# Weekend Only!



## anardone2021 (Nov 8, 2020)

Ok so if I was to go weekend only for school purposes, would they make me open my hours to a full amount in my availability(open to close) or would I be able to leave my ideal 11-9 open?  Thank you


----------



## NKG (Nov 8, 2020)

anardone2021 said:


> Ok so if I was to go weekend only for school purposes, would they make me open my hours to a full amount in my availability(open to close) or would I be able to leave my ideal 11-9 open?  Thank you



My store would have denied your request unless you agreed to work at least 1 or 2 days during the week. No one gets to work just weekends only unless your ETL agrees to it.


----------



## Yetive (Nov 8, 2020)

That really depends on your workcenter and store.  Talk about it with your leader.  At my store, weekends only are generally fine.  Personally, I might ask you to be able to stay 'til close, but depends on where you work.


----------



## IWishIKnew (Nov 8, 2020)

At my store they'd be fine with weekends only, but you will be working every weekend, both days.

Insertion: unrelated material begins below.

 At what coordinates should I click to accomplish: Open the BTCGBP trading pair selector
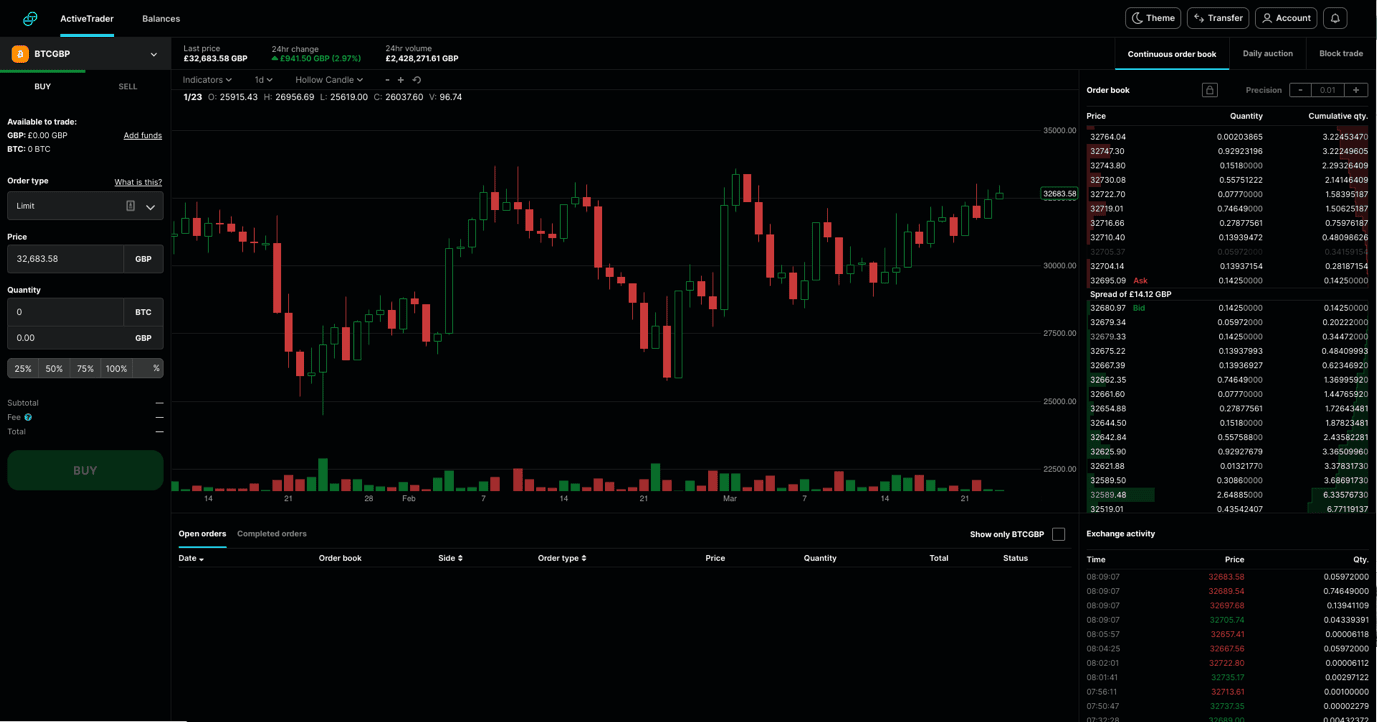85,54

11 to 9 might be OK, but they'd probably want you to extend to 10 and work a 3-10 or something like that, both days. Depending on your workcenter and how good you are, you might be able to work a 2-9 or 11-6 or something along those lines. 

Doesn't hurt to ask.


----------



## Hardlinesmaster (Nov 8, 2020)

Talk to your tl.








						Q4 Availability Form
					

I am a guest advocate and my team lead just finished calling us all over to complete out Q4 availability forms!  I normally have 25 hours a week but reduced it a bit for Q4 and my team lead said it was ok.  After Q4 is over, will my original availability return or will this one stay??




					www.thebreakroom.org


----------



## MrT (Nov 8, 2020)

We have a couple of tms on weekend only.  One of them is only available 6am to 11am.  Hes been with target a long time though 15ish years atleast and never calls out.  He is scheduled both days every weekend though does occasional ask for days off.  Its not unheard of but it is really going to depend on your store.  I would much rather have a person dependably work 2 days a week then to be scheduled 4-5 and call out all the time.  If you are going to call out and you are weekends just quit.


----------



## Poofresh (Nov 16, 2020)

we have someone who only works weekends.  hes a backroom cleaner from everyone elses mess and that includes doing the bailers, everyones cardboards, stacking pallets, sweeping, and sometimes pushing bulky items to the floor (appliances, TP's, etc).


----------



## countingsheep (Nov 16, 2020)

That is deffinitely a wuestion for your hr. Weekends shouldnt be an issue and moat at mu store work mids like that. But they are all dbos with family obligations. So it really is up to your stores needs


----------



## anardone2021 (Nov 24, 2020)

Yeah so someone said it depends on the department...... I work as a guest advocate so I am assuming that keeping my 11 am to 9 pm would be ok because its at the most crowded time in the store!  Thank you guys!


----------